◆ **Data provided**
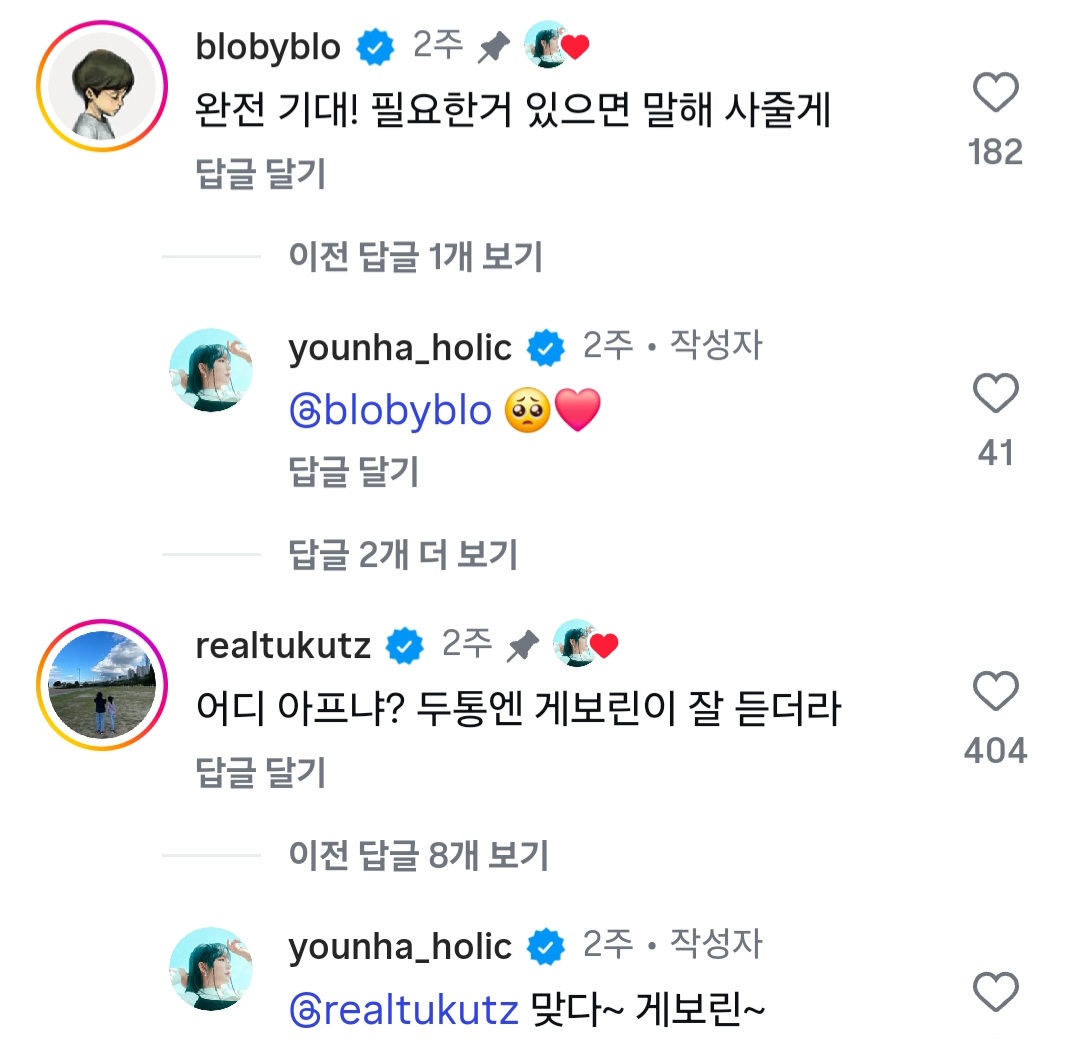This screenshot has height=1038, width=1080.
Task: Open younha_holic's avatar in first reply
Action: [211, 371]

---

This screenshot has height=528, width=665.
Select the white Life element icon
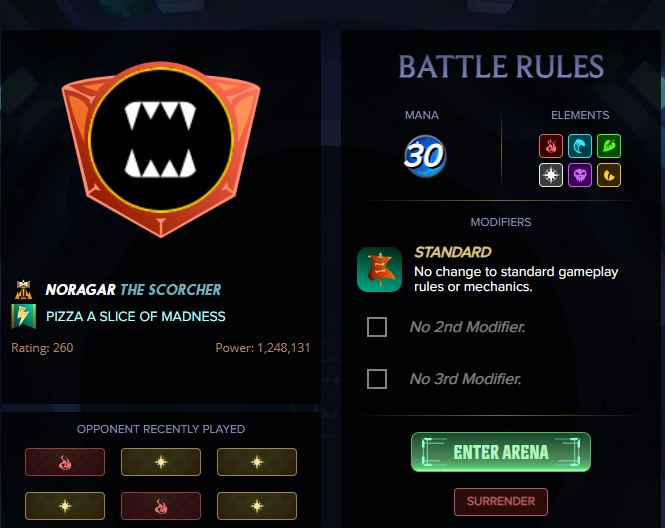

◆ **What you are asked to do**
Copy out the range of lines above starting at the line with "This screenshot has height=528, width=665." and ending at the line with "Select the white Life element icon", exactly and including both.

◆ **Written response**
This screenshot has height=528, width=665.
Select the white Life element icon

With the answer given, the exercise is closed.